_Estratto del documento:_
■ ■ ■
Grazie di cuore un abbraccio affettuoso a tutti
W l'Italia.
W la libertà.
Analisi
Per quanto riguarda la
struttura compositiva, il discorso di Veltroni si può qualificare come un testo
argomentativo, infatti si svolge lungo uno schema di affermazioni rigorosamente
supportate e su pochi temi attorno ai quali vengono proposte diverse idee e
diversi spunti di riflessione. Si parla infatti del rapporto controverso tra
laici e cattolici, tema caldo e fonte di grandi polemiche in seguito alla
visita mancata del Papa alla Sapienza. Veltroni cita le affermazioni di
importanti personalità tra cui lo storico Pietro Scoppola, o statisti come De
Gasperi, o il Papa stesso. Non vi è un attacco vero e proprio nei confronti di
nessuno, anzi il discorso in tutte le
sue parti si distingue per una grande apertura al dialogo e alla tolleranza,
alla costituzione di un fronte comune per reagire costruttivamente ad un tempo "così
denso di cambiamenti e così insicuro" come Veltroni stesso lo definisce. Dunque
il discorso non può essere ripartito in sezioni così marcatamente
distinguibili, poiché i temi presentati ricorrono in modo più o meno alternato. Nonostante ciò è possibile identificare in generale una prima
parte nella quale Veltroni espone il problema molto attuale dell'equilibrio tra
laicità e fede nelle istituzioni dello Stato, ipotizzando soluzioni di dialogo
e di equilibrio. "L'identità fa parte della vita degli uomini e dei popoli, che
devono sapere dove affondano le proprie radici"; da qui si deduce quanto sia
importante per Veltroni che uno Stato, che una popolazione, non rinuncino alla
loro identità, al loro background che li rendono tali e che consentono loro di
trovare motivo di unione e concordia. Ma questa identità non deve diventare "un
muro precario dietro il quale trincerarsi con ansia e preoccupazione" asserisce
più tardi, altrimenti questo fenomeno porta a divisioni e contestazioni.
Successivamente verso metà discorso si può identificare una seconda parte,
infatti l'attenzione di Veltroni si sposta su temi di ordine etico politico, e
sull'atteggiamento del suo partito verso la tutela della persona umana, che
assume grandissimo valore all'interno della comunità. Lo scopo dell'intero
discorso è di celebrare la nascita del Partito Democratico, "nato per unire il
Paese, per abbattere muri e steccati, per aprire porte e costruire ponti". Così
dice Veltroni in conclusione, auspicando grandi cambiamenti nello scenario
politico nazionale da creare insieme, con l'aiuto di tutti, forti di
un'identità storica importante.
■ ■ ■
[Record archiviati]
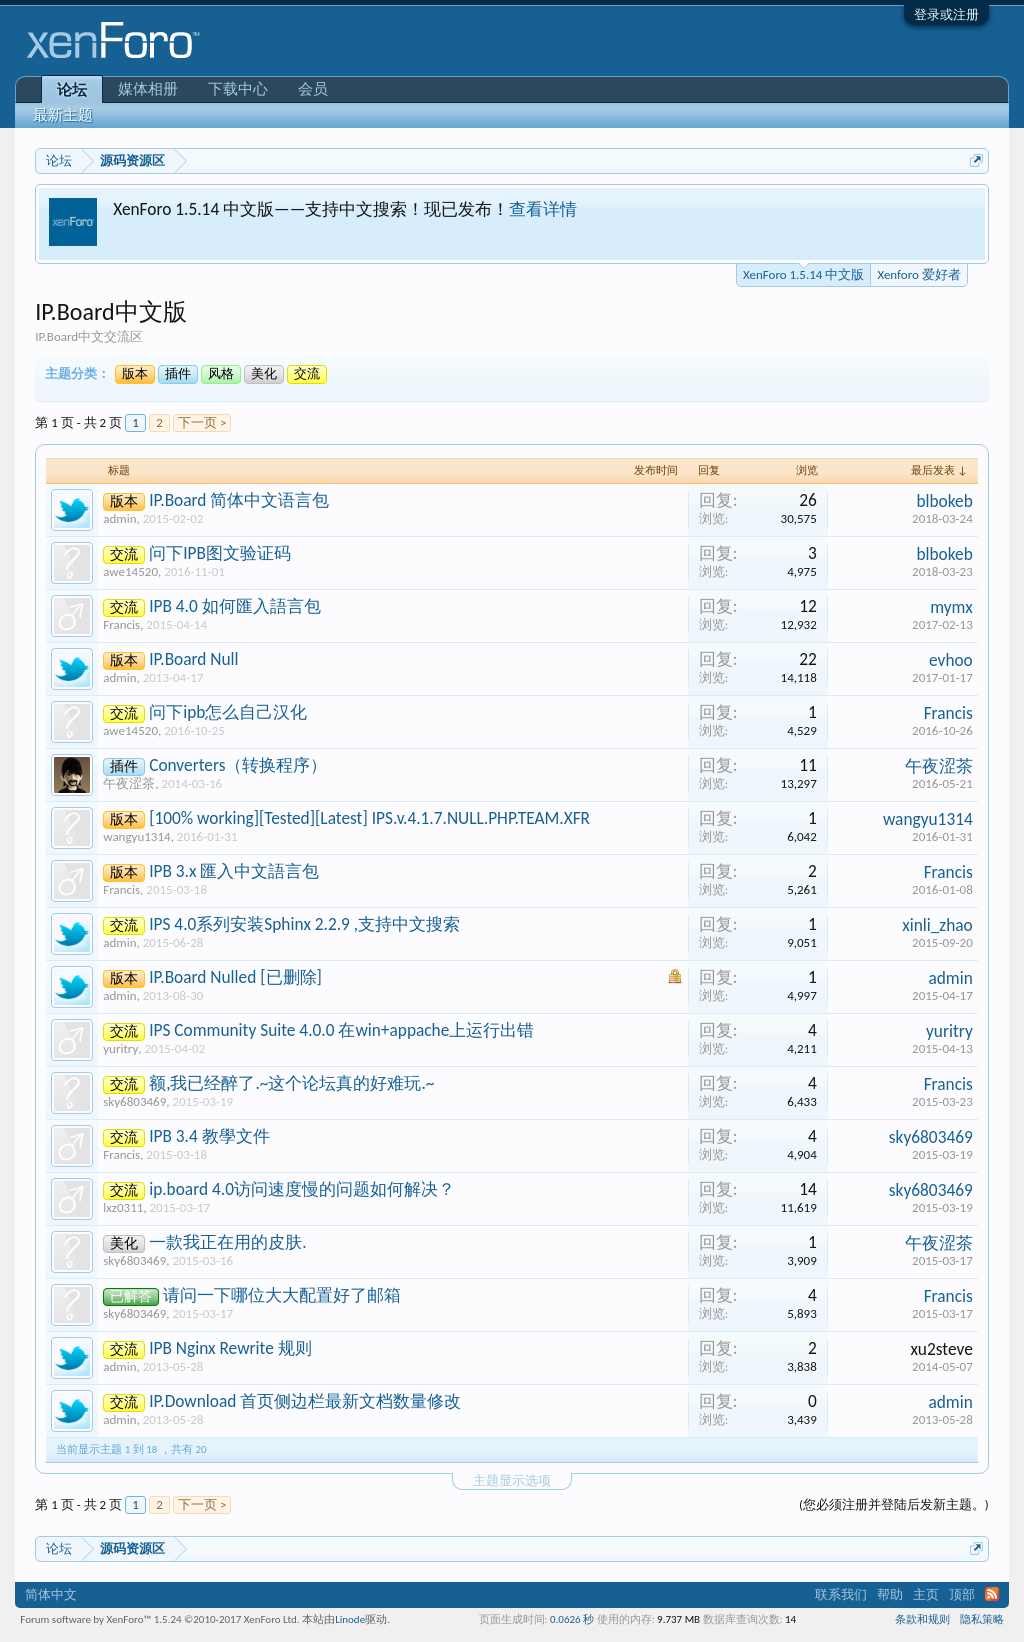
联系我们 (841, 1594)
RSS (992, 1594)
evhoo (951, 660)
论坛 (72, 90)
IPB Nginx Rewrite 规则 (230, 1348)
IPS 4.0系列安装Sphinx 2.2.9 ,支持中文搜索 (304, 924)
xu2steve (942, 1349)
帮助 (890, 1594)
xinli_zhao (937, 925)
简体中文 (51, 1594)
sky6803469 (134, 1101)
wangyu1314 (136, 836)
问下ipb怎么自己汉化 (228, 712)
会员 (313, 89)
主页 (926, 1594)
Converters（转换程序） (238, 765)
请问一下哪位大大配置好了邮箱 (282, 1295)
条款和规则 (922, 1619)
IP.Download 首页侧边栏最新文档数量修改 (305, 1401)
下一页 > (202, 422)
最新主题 (63, 115)
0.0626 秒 (572, 1619)
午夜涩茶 (129, 783)
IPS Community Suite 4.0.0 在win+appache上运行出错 (341, 1030)
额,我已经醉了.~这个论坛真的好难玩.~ (291, 1083)
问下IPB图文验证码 (220, 553)
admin (119, 518)
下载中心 (238, 89)
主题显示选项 (512, 1480)
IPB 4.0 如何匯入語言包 (235, 606)
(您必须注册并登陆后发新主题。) (894, 1504)
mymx (951, 607)
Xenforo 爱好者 (918, 274)
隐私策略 (982, 1619)
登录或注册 (946, 14)
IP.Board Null (193, 659)
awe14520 (130, 571)
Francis (121, 624)
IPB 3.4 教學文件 (209, 1136)
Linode (350, 1619)
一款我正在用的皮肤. (227, 1242)
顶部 (962, 1594)
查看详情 (543, 209)
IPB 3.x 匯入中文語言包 (234, 871)
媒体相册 (148, 89)
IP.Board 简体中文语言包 (239, 500)
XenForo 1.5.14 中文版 (803, 273)
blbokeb (944, 501)
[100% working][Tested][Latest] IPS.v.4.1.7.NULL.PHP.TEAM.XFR (369, 818)
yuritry (120, 1048)
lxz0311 (123, 1207)
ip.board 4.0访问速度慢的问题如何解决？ (302, 1189)
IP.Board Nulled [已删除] (235, 977)
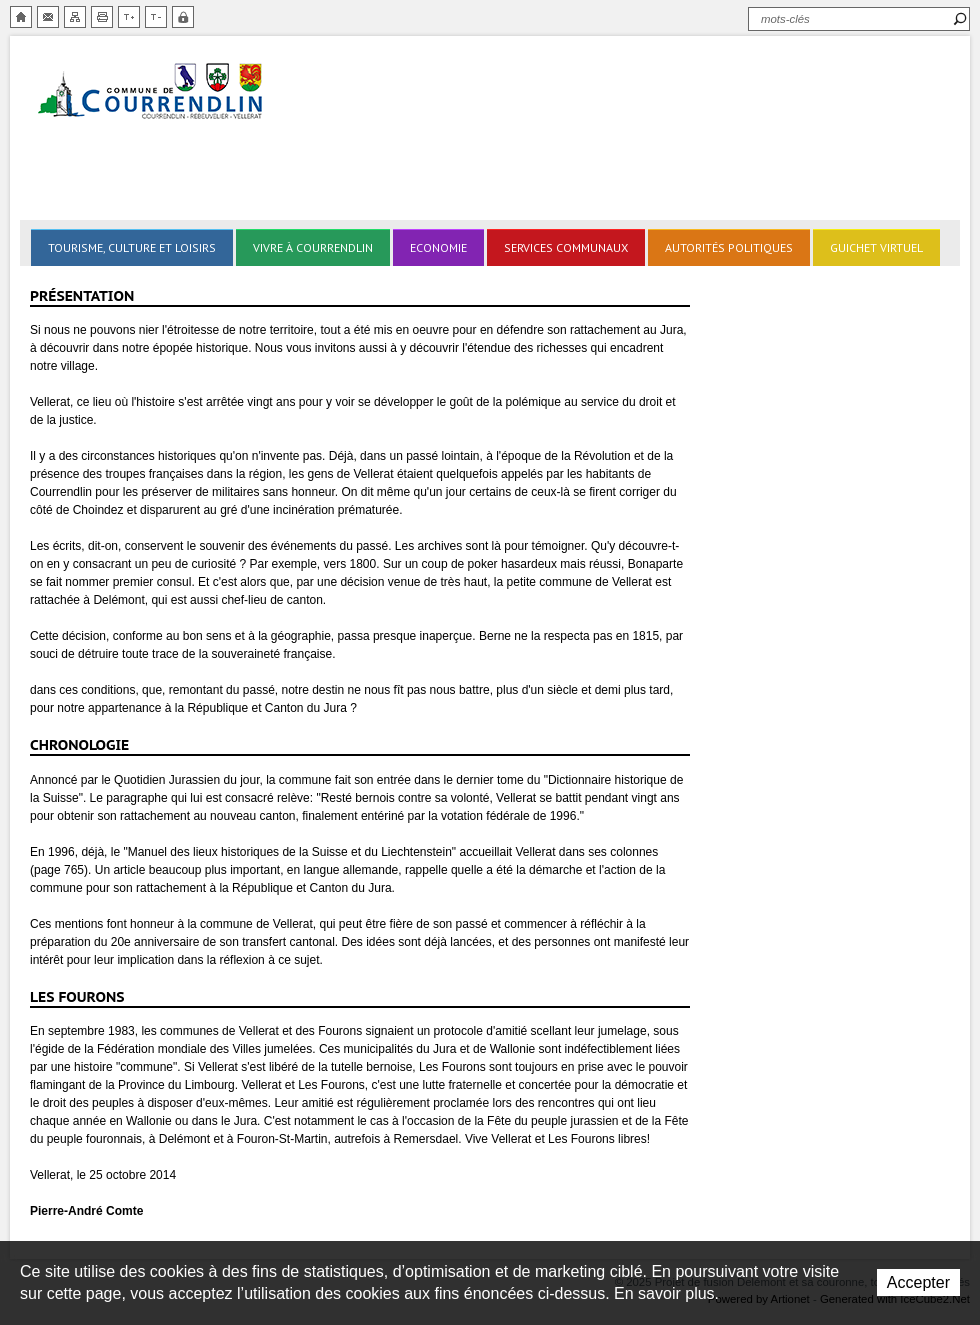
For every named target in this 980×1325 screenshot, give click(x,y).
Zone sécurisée (183, 17)
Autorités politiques (729, 247)
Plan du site (75, 17)
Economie (438, 247)
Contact (48, 17)
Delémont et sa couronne (152, 92)
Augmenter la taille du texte (129, 17)
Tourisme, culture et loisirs (132, 247)
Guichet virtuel (876, 247)
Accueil (21, 17)
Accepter (918, 1282)
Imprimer (102, 17)
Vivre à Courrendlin (313, 247)
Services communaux (566, 247)
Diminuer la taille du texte (156, 17)
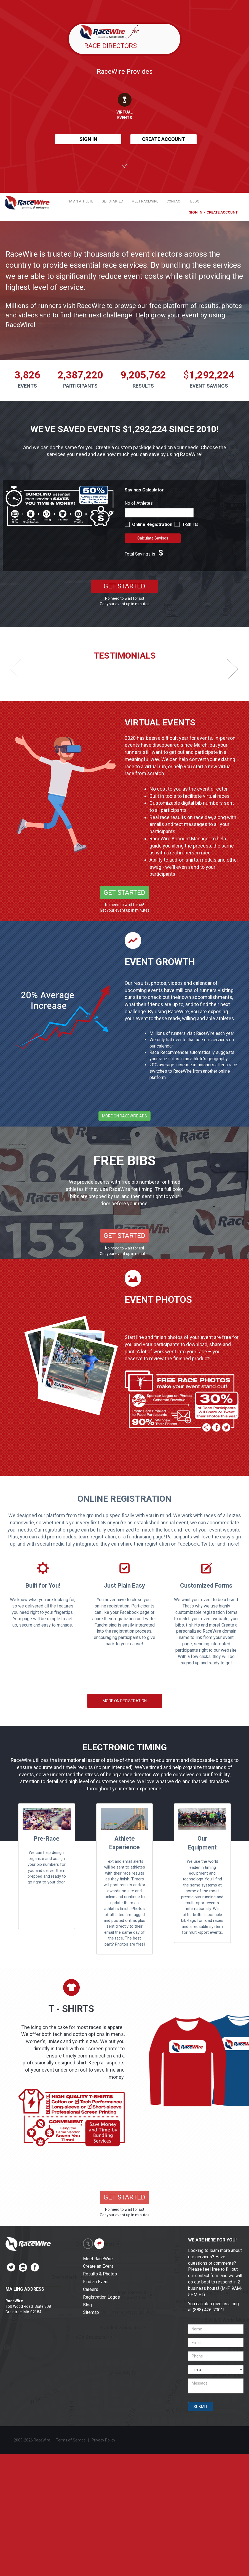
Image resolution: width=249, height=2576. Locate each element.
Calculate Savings (152, 538)
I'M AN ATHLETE (80, 201)
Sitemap (91, 2312)
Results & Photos (100, 2274)
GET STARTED (112, 201)
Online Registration (152, 524)
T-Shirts (190, 524)
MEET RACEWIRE (145, 201)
■ ■ ■
_Lavoro da svolgere:_
a: Secondo l'analisi del discorso di Veltroni, qual è lo scopo dell'intero discorso?
b: Modifica il passo dell'analisi del discorso di Veltroni da "Successivamente verso metà" fino a "un'identità storica importante." compreso, sostituendo "tutela" con "protezione".

_Risposte attese:_
a: Celebrare la nascita del Partito Democratico.

b:
Successivamente verso metà discorso si può identificare una seconda parte,
infatti l'attenzione di Veltroni si sposta su temi di ordine etico politico, e
sull'atteggiamento del suo partito verso la protezione della persona umana, che
assume grandissimo valore all'interno della comunità. Lo scopo dell'intero
discorso è di celebrare la nascita del Partito Democratico, "nato per unire il
Paese, per abbattere muri e steccati, per aprire porte e costruire ponti". Così
dice Veltroni in conclusione, auspicando grandi cambiamenti nello scenario
politico nazionale da creare insieme, con l'aiuto di tutti, forti di
un'identità storica importante.